> **Records for this task**
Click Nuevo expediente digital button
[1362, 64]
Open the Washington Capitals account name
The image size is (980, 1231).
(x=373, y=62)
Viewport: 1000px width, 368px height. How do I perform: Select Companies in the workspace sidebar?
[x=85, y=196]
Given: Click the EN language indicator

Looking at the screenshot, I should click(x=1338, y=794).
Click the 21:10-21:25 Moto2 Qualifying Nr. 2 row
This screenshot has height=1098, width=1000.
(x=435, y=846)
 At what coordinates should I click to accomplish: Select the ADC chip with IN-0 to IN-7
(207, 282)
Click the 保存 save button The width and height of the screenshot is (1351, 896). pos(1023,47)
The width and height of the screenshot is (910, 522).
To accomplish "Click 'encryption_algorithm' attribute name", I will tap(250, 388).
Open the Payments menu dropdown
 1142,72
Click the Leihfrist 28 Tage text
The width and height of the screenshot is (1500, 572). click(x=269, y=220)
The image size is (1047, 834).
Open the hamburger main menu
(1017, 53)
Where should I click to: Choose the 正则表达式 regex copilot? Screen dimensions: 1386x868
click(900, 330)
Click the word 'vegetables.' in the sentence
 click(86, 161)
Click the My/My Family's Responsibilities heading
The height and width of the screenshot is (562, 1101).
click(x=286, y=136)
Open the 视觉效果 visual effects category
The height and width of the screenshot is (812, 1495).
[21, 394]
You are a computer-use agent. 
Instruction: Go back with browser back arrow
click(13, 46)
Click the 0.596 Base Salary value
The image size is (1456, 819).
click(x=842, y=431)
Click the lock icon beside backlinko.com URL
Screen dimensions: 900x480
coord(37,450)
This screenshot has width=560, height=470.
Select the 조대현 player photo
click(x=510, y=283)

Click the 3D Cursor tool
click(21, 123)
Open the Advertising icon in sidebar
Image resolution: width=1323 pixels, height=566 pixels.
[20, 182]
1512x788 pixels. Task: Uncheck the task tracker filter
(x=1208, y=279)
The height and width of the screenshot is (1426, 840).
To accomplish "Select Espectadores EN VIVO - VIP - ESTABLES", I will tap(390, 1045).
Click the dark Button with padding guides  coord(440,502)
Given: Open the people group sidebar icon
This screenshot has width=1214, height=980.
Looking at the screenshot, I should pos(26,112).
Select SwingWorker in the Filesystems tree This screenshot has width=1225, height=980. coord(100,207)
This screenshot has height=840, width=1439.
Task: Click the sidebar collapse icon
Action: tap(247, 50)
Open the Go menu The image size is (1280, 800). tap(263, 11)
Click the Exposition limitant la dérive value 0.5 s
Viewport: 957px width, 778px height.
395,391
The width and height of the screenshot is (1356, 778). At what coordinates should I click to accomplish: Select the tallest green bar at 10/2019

> **Prompt**
Can you arrange every line of the records above as a Markdown table, with blank lines left out and columns headed "Row" and "Record text"?

> **Result of the exercise**
| Row | Record text |
|---|---|
| 1 | Click Nuevo expediente digital button |
| 2 | [1362, 64] |
| 3 | Open the Washington Capitals account name |
| 4 | The image size is (980, 1231). |
| 5 | (x=373, y=62) |
| 6 | Viewport: 1000px width, 368px height. How do I perform: Select Companies in the workspace sidebar? |
| 7 | [x=85, y=196] |
| 8 | Given: Click the EN language indicator |
| 9 | Looking at the screenshot, I should click(x=1338, y=794). |
| 10 | Click the 21:10-21:25 Moto2 Qualifying Nr. 2 row |
| 11 | This screenshot has height=1098, width=1000. |
| 12 | (x=435, y=846) |
| 13 |  At what coordinates should I click to accomplish: Select the ADC chip with IN-0 to IN-7 |
| 14 | (207, 282) |
| 15 | Click the 保存 save button The width and height of the screenshot is (1351, 896). pos(1023,47) |
| 16 | The width and height of the screenshot is (910, 522). |
| 17 | To accomplish "Click 'encryption_algorithm' attribute name", I will tap(250, 388). |
| 18 | Open the Payments menu dropdown |
| 19 |  1142,72 |
| 20 | Click the Leihfrist 28 Tage text |
| 21 | The width and height of the screenshot is (1500, 572). click(x=269, y=220) |
| 22 | The image size is (1047, 834). |
| 23 | Open the hamburger main menu |
| 24 | (1017, 53) |
| 25 | Where should I click to: Choose the 正则表达式 regex copilot? Screen dimensions: 1386x868 |
| 26 | click(900, 330) |
| 27 | Click the word 'vegetables.' in the sentence |
| 28 |  click(86, 161) |
| 29 | Click the My/My Family's Responsibilities heading |
| 30 | The height and width of the screenshot is (562, 1101). |
| 31 | click(x=286, y=136) |
| 32 | Open the 视觉效果 visual effects category |
| 33 | The height and width of the screenshot is (812, 1495). |
| 34 | [21, 394] |
| 35 | You are a computer-use agent.  |
| 36 | Instruction: Go back with browser back arrow |
| 37 | click(13, 46) |
| 38 | Click the 0.596 Base Salary value |
| 39 | The image size is (1456, 819). |
| 40 | click(x=842, y=431) |
| 41 | Click the lock icon beside backlinko.com URL |
| 42 | Screen dimensions: 900x480 |
| 43 | coord(37,450) |
| 44 | This screenshot has width=560, height=470. |
| 45 | Select the 조대현 player photo |
| 46 | click(x=510, y=283) |
| 47 | Click the 3D Cursor tool |
| 48 | click(21, 123) |
| 49 | Open the Advertising icon in sidebar |
| 50 | Image resolution: width=1323 pixels, height=566 pixels. |
| 51 | [20, 182] |
| 52 | 1512x788 pixels. Task: Uncheck the task tracker filter |
| 53 | (x=1208, y=279) |
| 54 | The height and width of the screenshot is (1426, 840). |
| 55 | To accomplish "Select Espectadores EN VIVO - VIP - ESTABLES", I will tap(390, 1045). |
| 56 | Click the dark Button with padding guides  coord(440,502) |
| 57 | Given: Open the people group sidebar icon |
| 58 | This screenshot has width=1214, height=980. |
| 59 | Looking at the screenshot, I should pos(26,112). |
| 60 | Select SwingWorker in the Filesystems tree This screenshot has width=1225, height=980. coord(100,207) |
| 61 | This screenshot has height=840, width=1439. |
| 62 | Task: Click the sidebar collapse icon |
| 63 | Action: tap(247, 50) |
| 64 | Open the Go menu The image size is (1280, 800). tap(263, 11) |
| 65 | Click the Exposition limitant la dérive value 0.5 s |
| 66 | Viewport: 957px width, 778px height. |
| 67 | 395,391 |
| 68 | The width and height of the screenshot is (1356, 778). At what coordinates should I click to accomplish: Select the tallest green bar at 10/2019 |